En France, Netflix a vu son chiffre d'affaires exploser en 2021. Pourtant, l'entreprise paie toujours un maigre impôt au fisc.
D'un point de vue fiscal, on peut dire qu'il y a du mieux du côté de Netflix, si l'on doit tirer un bilan de ses activités menées en 2021 en France. Pourtant, derrière les efforts, on retrouve encore des données disproportionnées entre ce que gagne réellement la firme de Reed Hastings en France, et ce qu'elle paie comme impôts sur les bénéfices à l'administration fiscale locale. Entrons dans les détails.
Un chiffre d'affaires enfin supérieur au milliard d'euros en France
Ce n'est évidemment pas encore suffisant, mais Netflix rentre doucement dans le rang de ce qu'attendent les Français en matière de fiscalité : c'est-à-dire l'égalité entre toutes les entreprises. Pour l'année 2020 par exemple, la société n'avait déposé sur sa feuille d'impôt que 56 millions d'euros de chiffre d'affaires pour son service de streaming. En 2021, celle-ci a déclaré 1,2 milliard (oui oui, vous lisez bien « milliard ») d'euros de revenus en France. Mais qu'est-ce qui explique un tel écart ?
En 2020, lorsque vous souscriviez un abonnement au service, le contrat était géré par Netflix International BV, une entité néerlandaise. Depuis 2021, c'est l'entreprise de droit français Netflix Services France SAS qui s'en occupe. D'où l'explosion du chiffre d'affaires, avec des données transmises par nos confrères de Capital. Le chiffre réel serait même de 1,32 milliard d'euros, avec la mise à jour du nombre d'abonnés, qui a dépassé les 10 millions dans le pays.
Évidemment, il y a encore un hic. Le chiffre d'affaires est un peu plus conforme à la réalité désormais, mais pas les bénéfices. En 2021, la filiale française de Netflix a dégagé 22,3 millions d'euros de bénéfices opérationnels. Au niveau de la marge opérationnelle, on plonge à seulement 2 %, contre 20 % avant impôt aux États-Unis sur la même période.
Des impôts sur les bénéfices faibles grâce à une belle optimisation fiscale, certes, mais Netflix honore plusieurs autres charges
Au final donc, Netflix n'a payé que 6,5 millions d'euros d'impôts sur les bénéfices au titre des revenus générés en 2021. C'est beaucoup plus que pour l'année 2020 (728 033 euros d'impôts), mais cela reste dérisoire au regard des revenus globaux de la société californienne dans l'Hexagone. Deuxième question que vous pouvez vous poser : tout ceci est-il légal alors, nom de Zeus ?

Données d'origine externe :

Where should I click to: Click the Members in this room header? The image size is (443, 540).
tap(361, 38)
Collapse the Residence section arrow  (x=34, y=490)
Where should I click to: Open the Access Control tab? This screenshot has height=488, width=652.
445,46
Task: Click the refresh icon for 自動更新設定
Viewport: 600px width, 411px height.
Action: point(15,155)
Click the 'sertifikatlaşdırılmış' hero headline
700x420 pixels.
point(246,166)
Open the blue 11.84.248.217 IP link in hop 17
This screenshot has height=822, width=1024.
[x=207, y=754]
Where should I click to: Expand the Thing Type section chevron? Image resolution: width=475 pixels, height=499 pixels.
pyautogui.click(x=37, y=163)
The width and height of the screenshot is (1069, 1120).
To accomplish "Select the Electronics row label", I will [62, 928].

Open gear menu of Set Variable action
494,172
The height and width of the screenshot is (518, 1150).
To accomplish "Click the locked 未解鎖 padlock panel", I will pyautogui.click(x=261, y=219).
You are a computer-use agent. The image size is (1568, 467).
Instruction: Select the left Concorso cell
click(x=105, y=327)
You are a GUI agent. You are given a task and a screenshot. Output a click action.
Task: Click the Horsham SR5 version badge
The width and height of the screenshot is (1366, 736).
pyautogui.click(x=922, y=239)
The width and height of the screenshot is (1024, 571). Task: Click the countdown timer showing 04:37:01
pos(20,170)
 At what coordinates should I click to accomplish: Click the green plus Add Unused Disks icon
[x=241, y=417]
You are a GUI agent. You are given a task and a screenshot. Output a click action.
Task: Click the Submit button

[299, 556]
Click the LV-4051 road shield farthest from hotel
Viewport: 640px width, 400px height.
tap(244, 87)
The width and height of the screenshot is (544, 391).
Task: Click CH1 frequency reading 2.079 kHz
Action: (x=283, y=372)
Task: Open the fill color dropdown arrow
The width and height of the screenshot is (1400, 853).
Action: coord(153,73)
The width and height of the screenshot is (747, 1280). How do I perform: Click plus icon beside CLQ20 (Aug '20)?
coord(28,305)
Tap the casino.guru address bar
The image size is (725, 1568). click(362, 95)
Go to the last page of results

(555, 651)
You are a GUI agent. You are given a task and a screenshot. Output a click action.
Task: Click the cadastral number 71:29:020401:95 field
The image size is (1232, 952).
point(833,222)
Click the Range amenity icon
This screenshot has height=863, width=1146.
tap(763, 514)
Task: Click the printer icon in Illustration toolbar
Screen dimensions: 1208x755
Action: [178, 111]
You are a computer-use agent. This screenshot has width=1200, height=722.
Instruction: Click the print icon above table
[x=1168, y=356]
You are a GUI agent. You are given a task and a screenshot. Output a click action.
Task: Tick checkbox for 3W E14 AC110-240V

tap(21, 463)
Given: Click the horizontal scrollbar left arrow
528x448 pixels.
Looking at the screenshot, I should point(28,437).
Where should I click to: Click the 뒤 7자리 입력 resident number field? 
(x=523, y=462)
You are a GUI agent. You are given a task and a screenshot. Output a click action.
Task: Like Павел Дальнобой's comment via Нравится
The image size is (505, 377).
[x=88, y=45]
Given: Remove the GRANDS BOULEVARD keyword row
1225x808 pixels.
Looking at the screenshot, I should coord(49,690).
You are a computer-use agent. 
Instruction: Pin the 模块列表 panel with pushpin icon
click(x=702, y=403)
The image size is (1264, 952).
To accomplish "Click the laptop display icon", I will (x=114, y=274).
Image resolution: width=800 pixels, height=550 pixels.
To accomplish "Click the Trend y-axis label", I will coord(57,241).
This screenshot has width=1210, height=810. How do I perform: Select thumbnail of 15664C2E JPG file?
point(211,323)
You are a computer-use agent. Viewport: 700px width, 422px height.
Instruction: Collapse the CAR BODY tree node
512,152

Et la réponse est « oui », non sans une optimisation fiscale bien maîtrisée. Dans les faits, Netflix France reverse 85 % de son chiffre d'affaires à d'autres entités du groupe, comme la fameuse branche néerlandaise Netflix International BV. La filiale française n'est qu'une distributrice de service qui empoche une commission de distribution, qui serait décidée selon les principes de l'OCDE sur les prix de transfert appliqués entre sociétés issues du même groupe. La filiale néerlandaise, elle, n'œuvre que via un accord de licence, ce qui l'allège en impôts également.
Mais c'était encore pire avant, puisque jusqu'en 2019, toutes les activités internationales de Netflix transitaient par une société résidente fiscale aux îles Caïmans, bien que basée aux Pays-Bas. Depuis, les activités hors-US de la firme sont détenues par la maison-mère, à Los Gatos.
Bon, Netflix paie bien moins d'impôts sur les bénéfices qu'il devrait, mais le géant verse une TVA sur les services en ligne, à hauteur de 20 %, qui a pu rapporter 240 millions d'euros à l'État l'an dernier. On n'oublie pas non plus la taxe de 5,15 % sur son chiffre d'affaires offerte au Centre national du cinéma (CNC), pour financer le 7e art et ses acteurs, et les 200 millions d'euros investis chaque année dans des films et séries européens, au titre de la directive SMAD.